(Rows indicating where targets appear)
↓↓↓
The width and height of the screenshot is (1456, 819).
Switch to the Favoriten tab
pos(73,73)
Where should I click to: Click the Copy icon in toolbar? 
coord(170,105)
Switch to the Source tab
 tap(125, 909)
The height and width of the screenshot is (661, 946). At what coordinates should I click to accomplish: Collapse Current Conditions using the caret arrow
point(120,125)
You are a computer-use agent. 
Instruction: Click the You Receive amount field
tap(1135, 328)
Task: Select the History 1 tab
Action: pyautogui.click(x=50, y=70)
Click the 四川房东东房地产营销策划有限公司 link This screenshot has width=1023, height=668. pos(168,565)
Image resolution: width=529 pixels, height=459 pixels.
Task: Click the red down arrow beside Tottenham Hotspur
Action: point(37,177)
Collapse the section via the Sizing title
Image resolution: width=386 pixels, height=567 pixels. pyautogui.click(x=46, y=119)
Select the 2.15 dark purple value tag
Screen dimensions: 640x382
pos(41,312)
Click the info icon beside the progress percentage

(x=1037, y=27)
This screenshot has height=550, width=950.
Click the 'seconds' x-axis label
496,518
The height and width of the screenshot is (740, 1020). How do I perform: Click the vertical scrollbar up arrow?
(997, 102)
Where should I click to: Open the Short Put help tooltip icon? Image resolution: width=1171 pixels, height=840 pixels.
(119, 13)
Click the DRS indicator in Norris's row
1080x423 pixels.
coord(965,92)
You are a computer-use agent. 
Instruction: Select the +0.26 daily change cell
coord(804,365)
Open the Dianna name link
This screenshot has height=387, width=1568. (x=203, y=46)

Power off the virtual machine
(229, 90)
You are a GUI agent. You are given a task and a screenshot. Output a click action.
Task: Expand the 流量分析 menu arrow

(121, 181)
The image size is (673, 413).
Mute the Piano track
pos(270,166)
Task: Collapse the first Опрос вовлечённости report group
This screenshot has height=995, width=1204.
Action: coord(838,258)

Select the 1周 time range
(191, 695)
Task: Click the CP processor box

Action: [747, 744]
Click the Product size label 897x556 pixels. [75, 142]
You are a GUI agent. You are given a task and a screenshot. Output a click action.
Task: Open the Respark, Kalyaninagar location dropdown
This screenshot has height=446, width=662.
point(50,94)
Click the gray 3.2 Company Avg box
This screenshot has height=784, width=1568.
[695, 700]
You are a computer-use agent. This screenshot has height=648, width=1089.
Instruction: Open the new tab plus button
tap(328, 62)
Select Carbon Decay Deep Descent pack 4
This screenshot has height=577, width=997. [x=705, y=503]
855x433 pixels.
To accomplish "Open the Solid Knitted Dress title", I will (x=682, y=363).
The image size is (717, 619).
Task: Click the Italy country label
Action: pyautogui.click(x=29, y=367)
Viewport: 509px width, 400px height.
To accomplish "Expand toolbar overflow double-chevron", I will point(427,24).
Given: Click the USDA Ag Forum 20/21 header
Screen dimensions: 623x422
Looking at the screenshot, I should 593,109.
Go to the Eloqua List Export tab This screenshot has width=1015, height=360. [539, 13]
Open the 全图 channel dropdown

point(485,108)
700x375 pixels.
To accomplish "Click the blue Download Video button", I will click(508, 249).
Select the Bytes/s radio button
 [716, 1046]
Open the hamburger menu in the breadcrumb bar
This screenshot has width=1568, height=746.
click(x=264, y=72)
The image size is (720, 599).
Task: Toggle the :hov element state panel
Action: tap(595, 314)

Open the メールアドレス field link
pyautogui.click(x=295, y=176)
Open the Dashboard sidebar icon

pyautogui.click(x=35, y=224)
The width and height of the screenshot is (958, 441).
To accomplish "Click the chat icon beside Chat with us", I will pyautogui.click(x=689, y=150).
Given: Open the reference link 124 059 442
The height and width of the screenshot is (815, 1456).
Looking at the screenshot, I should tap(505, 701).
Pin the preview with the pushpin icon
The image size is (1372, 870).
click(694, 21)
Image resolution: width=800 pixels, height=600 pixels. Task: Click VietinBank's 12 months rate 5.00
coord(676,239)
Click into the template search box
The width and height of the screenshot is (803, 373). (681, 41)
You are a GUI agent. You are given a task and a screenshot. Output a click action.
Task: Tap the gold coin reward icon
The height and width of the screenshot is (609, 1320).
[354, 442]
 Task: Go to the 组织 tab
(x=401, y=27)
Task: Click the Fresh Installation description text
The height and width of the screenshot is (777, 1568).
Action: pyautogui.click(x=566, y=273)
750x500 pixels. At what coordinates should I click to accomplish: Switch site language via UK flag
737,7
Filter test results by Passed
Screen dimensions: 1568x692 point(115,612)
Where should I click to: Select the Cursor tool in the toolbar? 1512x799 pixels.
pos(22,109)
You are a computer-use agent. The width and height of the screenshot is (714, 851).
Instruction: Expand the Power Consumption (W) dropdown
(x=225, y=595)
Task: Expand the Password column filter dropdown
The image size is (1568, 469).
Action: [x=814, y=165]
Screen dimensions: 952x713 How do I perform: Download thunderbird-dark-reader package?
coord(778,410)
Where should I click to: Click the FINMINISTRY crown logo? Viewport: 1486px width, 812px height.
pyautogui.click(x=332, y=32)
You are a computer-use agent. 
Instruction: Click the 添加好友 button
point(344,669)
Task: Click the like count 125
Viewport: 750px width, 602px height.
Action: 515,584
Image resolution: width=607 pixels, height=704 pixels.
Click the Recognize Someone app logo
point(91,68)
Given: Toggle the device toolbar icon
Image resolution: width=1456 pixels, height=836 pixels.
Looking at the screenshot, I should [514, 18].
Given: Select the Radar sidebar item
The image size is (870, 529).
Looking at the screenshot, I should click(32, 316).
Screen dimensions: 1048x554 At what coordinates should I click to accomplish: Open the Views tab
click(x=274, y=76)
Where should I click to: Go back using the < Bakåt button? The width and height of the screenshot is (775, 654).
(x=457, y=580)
↑↑↑
# GIVEN REQUEST
Recast these records as a numbered list, leaving out the blank lines.

# THE REPLY
1. The width and height of the screenshot is (1456, 819).
2. Switch to the Favoriten tab
3. pos(73,73)
4. Where should I click to: Click the Copy icon in toolbar? 
5. coord(170,105)
6. Switch to the Source tab
7.  tap(125, 909)
8. The height and width of the screenshot is (661, 946). At what coordinates should I click to accomplish: Collapse Current Conditions using the caret arrow
9. point(120,125)
10. You are a computer-use agent. 
11. Instruction: Click the You Receive amount field
12. tap(1135, 328)
13. Task: Select the History 1 tab
14. Action: pyautogui.click(x=50, y=70)
15. Click the 四川房东东房地产营销策划有限公司 link This screenshot has width=1023, height=668. pos(168,565)
16. Image resolution: width=529 pixels, height=459 pixels.
17. Task: Click the red down arrow beside Tottenham Hotspur
18. Action: point(37,177)
19. Collapse the section via the Sizing title
20. Image resolution: width=386 pixels, height=567 pixels. pyautogui.click(x=46, y=119)
21. Select the 2.15 dark purple value tag
22. Screen dimensions: 640x382
23. pos(41,312)
24. Click the info icon beside the progress percentage
25. (x=1037, y=27)
26. This screenshot has height=550, width=950.
27. Click the 'seconds' x-axis label
28. 496,518
29. The height and width of the screenshot is (740, 1020). How do I perform: Click the vertical scrollbar up arrow?
30. (997, 102)
31. Where should I click to: Open the Short Put help tooltip icon? Image resolution: width=1171 pixels, height=840 pixels.
32. (119, 13)
33. Click the DRS indicator in Norris's row
34. 1080x423 pixels.
35. coord(965,92)
36. You are a computer-use agent. 
37. Instruction: Select the +0.26 daily change cell
38. coord(804,365)
39. Open the Dianna name link
40. This screenshot has height=387, width=1568. (x=203, y=46)
41. Power off the virtual machine
42. (229, 90)
43. You are a GUI agent. You are given a task and a screenshot. Output a click action.
44. Task: Expand the 流量分析 menu arrow
45. (121, 181)
46. The image size is (673, 413).
47. Mute the Piano track
48. pos(270,166)
49. Task: Collapse the first Опрос вовлечённости report group
50. This screenshot has height=995, width=1204.
51. Action: coord(838,258)
52. Select the 1周 time range
53. (191, 695)
54. Task: Click the CP processor box
55. Action: [747, 744]
56. Click the Product size label 897x556 pixels. [75, 142]
57. You are a GUI agent. You are given a task and a screenshot. Output a click action.
58. Task: Open the Respark, Kalyaninagar location dropdown
59. This screenshot has height=446, width=662.
60. point(50,94)
61. Click the gray 3.2 Company Avg box
62. This screenshot has height=784, width=1568.
63. [695, 700]
64. You are a computer-use agent. This screenshot has height=648, width=1089.
65. Instruction: Open the new tab plus button
66. tap(328, 62)
67. Select Carbon Decay Deep Descent pack 4
68. This screenshot has height=577, width=997. [x=705, y=503]
69. 855x433 pixels.
70. To accomplish "Open the Solid Knitted Dress title", I will (x=682, y=363).
71. The image size is (717, 619).
72. Task: Click the Italy country label
73. Action: pyautogui.click(x=29, y=367)
74. Viewport: 509px width, 400px height.
75. To accomplish "Expand toolbar overflow double-chevron", I will point(427,24).
76. Given: Click the USDA Ag Forum 20/21 header
77. Screen dimensions: 623x422
78. Looking at the screenshot, I should 593,109.
79. Go to the Eloqua List Export tab This screenshot has width=1015, height=360. [539, 13]
80. Open the 全图 channel dropdown
81. point(485,108)
82. 700x375 pixels.
83. To accomplish "Click the blue Download Video button", I will click(508, 249).
84. Select the Bytes/s radio button
85.  [716, 1046]
86. Open the hamburger menu in the breadcrumb bar
87. This screenshot has width=1568, height=746.
88. click(x=264, y=72)
89. The image size is (720, 599).
90. Task: Toggle the :hov element state panel
91. Action: tap(595, 314)
92. Open the メールアドレス field link
93. pyautogui.click(x=295, y=176)
94. Open the Dashboard sidebar icon
95. pyautogui.click(x=35, y=224)
96. The width and height of the screenshot is (958, 441).
97. To accomplish "Click the chat icon beside Chat with us", I will pyautogui.click(x=689, y=150).
98. Given: Open the reference link 124 059 442
99. The height and width of the screenshot is (815, 1456).
100. Looking at the screenshot, I should tap(505, 701).
101. Pin the preview with the pushpin icon
102. The image size is (1372, 870).
103. click(694, 21)
104. Image resolution: width=800 pixels, height=600 pixels. Task: Click VietinBank's 12 months rate 5.00
105. coord(676,239)
106. Click into the template search box
107. The width and height of the screenshot is (803, 373). (681, 41)
108. You are a GUI agent. You are given a task and a screenshot. Output a click action.
109. Task: Tap the gold coin reward icon
110. The height and width of the screenshot is (609, 1320).
111. [354, 442]
112.  Task: Go to the 组织 tab
113. (x=401, y=27)
114. Task: Click the Fresh Installation description text
115. The height and width of the screenshot is (777, 1568).
116. Action: pyautogui.click(x=566, y=273)
117. 750x500 pixels. At what coordinates should I click to accomplish: Switch site language via UK flag
118. 737,7
119. Filter test results by Passed
120. Screen dimensions: 1568x692 point(115,612)
121. Where should I click to: Select the Cursor tool in the toolbar? 1512x799 pixels.
122. pos(22,109)
123. You are a computer-use agent. The width and height of the screenshot is (714, 851).
124. Instruction: Expand the Power Consumption (W) dropdown
125. (x=225, y=595)
126. Task: Expand the Password column filter dropdown
127. The image size is (1568, 469).
128. Action: [x=814, y=165]
129. Screen dimensions: 952x713 How do I perform: Download thunderbird-dark-reader package?
130. coord(778,410)
131. Where should I click to: Click the FINMINISTRY crown logo? Viewport: 1486px width, 812px height.
132. pyautogui.click(x=332, y=32)
133. You are a computer-use agent. 
134. Instruction: Click the 添加好友 button
135. point(344,669)
136. Task: Click the like count 125
137. Viewport: 750px width, 602px height.
138. Action: 515,584
139. Image resolution: width=607 pixels, height=704 pixels.
140. Click the Recognize Someone app logo
141. point(91,68)
142. Given: Toggle the device toolbar icon
143. Image resolution: width=1456 pixels, height=836 pixels.
144. Looking at the screenshot, I should [514, 18].
145. Given: Select the Radar sidebar item
146. The image size is (870, 529).
147. Looking at the screenshot, I should click(32, 316).
148. Screen dimensions: 1048x554 At what coordinates should I click to accomplish: Open the Views tab
149. click(x=274, y=76)
150. Where should I click to: Go back using the < Bakåt button? The width and height of the screenshot is (775, 654).
151. (x=457, y=580)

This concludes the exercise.